Aber probiere es selbst. in der Config der Visu halbtransparentes Zeichnen (oder so ähnlich) anhacken. dann hat das erste Byte der Farbvariable die Funktion der Transpaarenz.
Holger


----------



## almINT (26 August 2019)

holgermaik schrieb:


> Hallo
> ein Frame hat die Eigenschaft nicht. Du könntest es auf alle Elemente des Frame anwenden. Ich habe allerding die Erfahrung gemacht, dass nicht jede Hardware den Kanal für die Farbdeckung sauber unterstützt, so dass es zu sehr häßlichen Farbfehlern kommen kann.
> Aber probiere es selbst. in der Config der Visu halbtransparentes Zeichnen (oder so ähnlich) anhacken. dann hat das erste Byte der Farbvariable die Funktion der Transpaarenz.
> Holger



Hallo und danke für die schnelle Antwort.

Habe das grad versucht mit simplen Elementen wie Rechteck oder Beschriftung. 
Ganz einfach von schwarz auf transparent.

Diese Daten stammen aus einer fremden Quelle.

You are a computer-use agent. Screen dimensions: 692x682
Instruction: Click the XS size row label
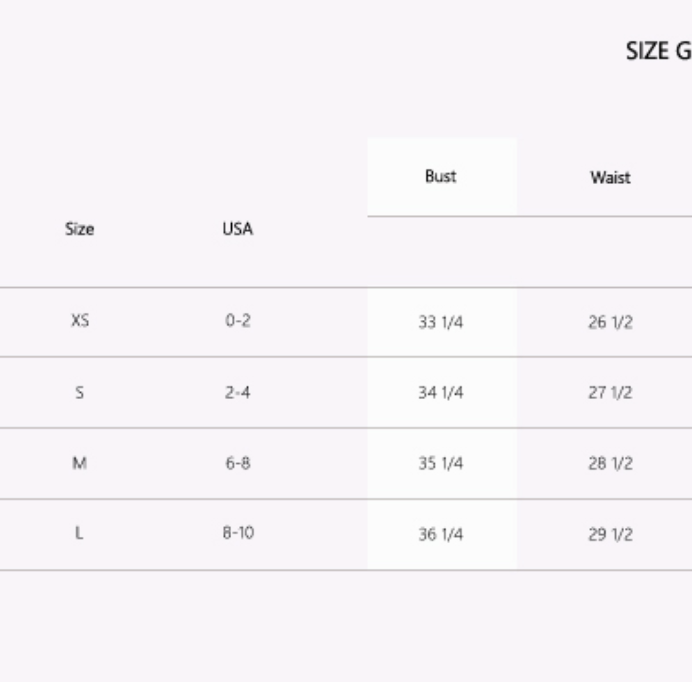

Aber es kommt leider, wie du schon sagtest, zu Farbproblemen -.-
Ich habe einfach 16#FF000000(Schwarz) jedes mal um 16#11000000 subtrahiert. 
Aber wieso die Hardware soetwas einfaches wie ein Farbverlauf nicht kann, verstehe ich leider nicht..
Gibt es da keine andere möglichkeit? Verwende Codesys V3.5 SP 14


----------



## holgermaik (26 August 2019)

> Verwende Codesys V3.5 SP 14


Das Problem ist nicht Codesys sondern die Umsetzung in der Runtime der Geräte.
Hier reicht die Palette von keiner Unterstützung bis mangelhaft. Besonders extrem wird es wenn du mit Overlap Fenstern z.B. einer Combobox arbeitest die ein darunter liegendes Rechteck nur teilweise überdecken beim Aufklappen. Wird jetzt die Box wieder zugeklappt kann man ein Rechteck mit mehreren Farben erzeugen.


----------



## Heinileini (26 August 2019)

almINT schrieb:


> Aber wieso die Hardware soetwas einfaches wie ein Farbverlauf nicht kann, verstehe ich leider nicht.

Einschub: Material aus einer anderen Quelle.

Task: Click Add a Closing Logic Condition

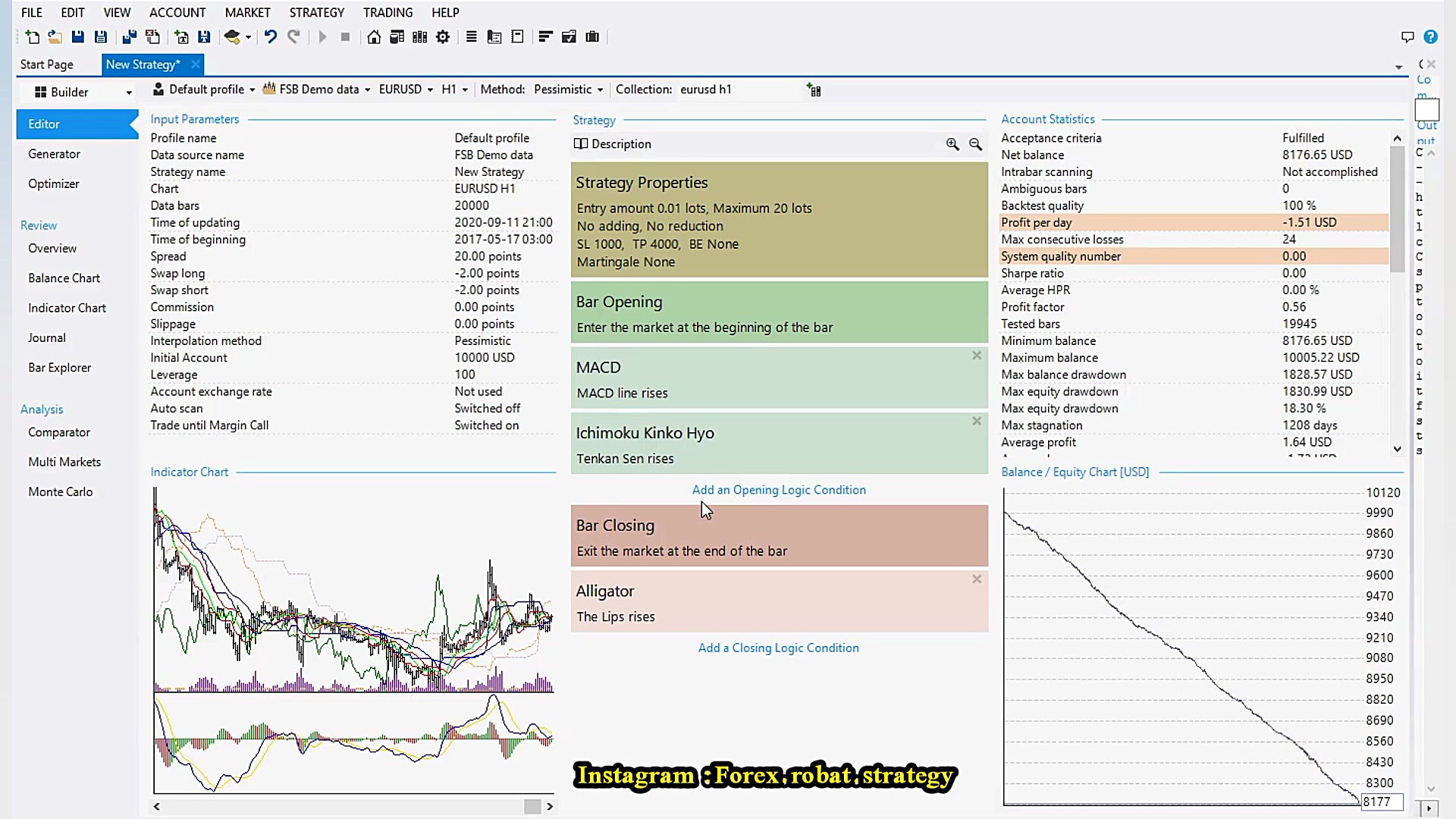Action: (779, 648)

Es braucht eben etwas Zeit bis alle das so sehen. Hier wachsen zwei verschiedene Welten zusammen.
Die SPS-Welt, die keinen Wert auf SchnickSchnack legt, sehr wohl aber auf kurze ZyklusZeiten ohne Aufhängen der Software, ohne sporadische Abstürze, ohne BlueScreens.
Und die Welt der "MickyMausComputer", in der man immer gemeint hat, man müsse durch hüpfende BüroKlammern, FarbVerläufe u.s.w. neue KaufAnreize schaffen. 
Solange es Windows-NT gab, konnte man beobachten, dass sogar µSoft es für nötig hielt, diese ZweiGleisigkeit zu pflegen: ein BetriebsSystem für die arbeitende Bevölkerung und ein anderes zum Zeitvertreib.


----------



## almINT (26 August 2019)

Hmm, schade.
Trotzdem danke für die Hilfe.


----------